Off-Chain Reporting
Off-Chain Reporting (OCR) is a significant step towards increasing the decentralization and scalability of Chainlink networks. See the OCR Protocol Paper for a technical deep dive.
For Off-Chain Reporting aggregators, all nodes communicate using a peer to peer network. During the communication process, a lightweight consensus algorithm runs where each node reports its data observation and signs it. A single aggregate transaction is then transmitted, which saves a significant amount of gas.
The report contained in the aggregate transaction is signed by a quorum of oracles and contains all oracles’ observations. By validating the report on-chain and checking the quorum’s signatures on-chain, we preserve the trustlessness properties of Chainlink oracle networks.
What is OCR?
The OCR protocol allows nodes to aggregate their observations into a single report off-chain using a secure P2P network. A single node then submits a transaction with the aggregated report to the chain. Each report consists of many nodes’ observations and has to be signed by a quorum of nodes. These signatures are verified on-chain.
Submitting only one transaction per round achieves the following benefits:
- Overall network congestion from Chainlink oracle networks is reduced dramatically
- Individual node operators spend far less on gas costs
- Node networks are more scalable because data feeds can accommodate more nodes
- Data feeds can be updated in a more timely manner since each round needn’t wait for multiple transactions to be confirmed before a price is confirmed on-chain.
How does OCR work?
Protocol execution happens mostly off-chain over a peer to peer network between Chainlink nodes. The nodes regularly elect a new leader node that drives the rest of the protocol.
The leader regularly requests followers to provide freshly signed observations and aggregates them into a report. It then sends this report back to the followers and asks them to verify the report’s validity. If a quorum of followers approves the report by sending a signed copy back to the leader, the leader assembles a final report with the quorum’s signatures and broadcasts it to all followers.

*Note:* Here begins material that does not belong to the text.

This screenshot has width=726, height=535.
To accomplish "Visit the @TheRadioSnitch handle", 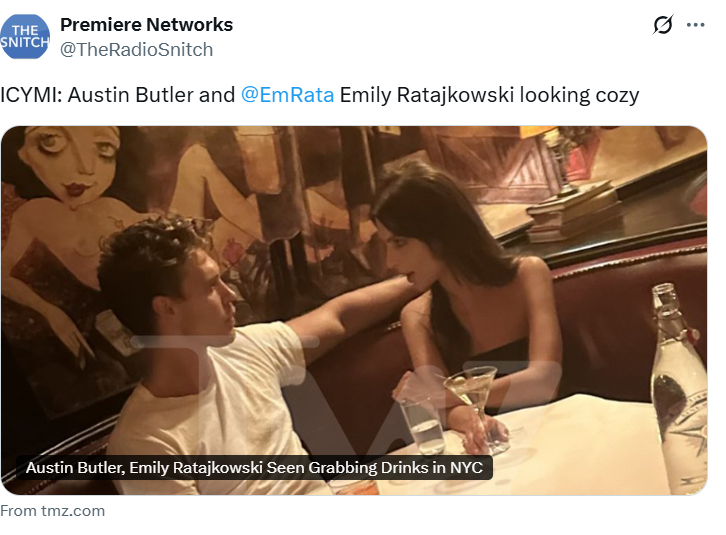I will (x=137, y=50).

The nodes attempt to transmit the final report to the aggregator contract according to a randomized schedule. The aggregator verifies that a quorum of nodes signed the report and exposes the median value to consumers as an answer with a block timestamp and a round ID.
All nodes watch the blockchain for the final report to remove any single point of failure during transmission. If the designated node fails to get their transmission confirmed within a determined period, a round-robin protocol kicks in so other nodes can also transmit the final report until one of them is confirmed.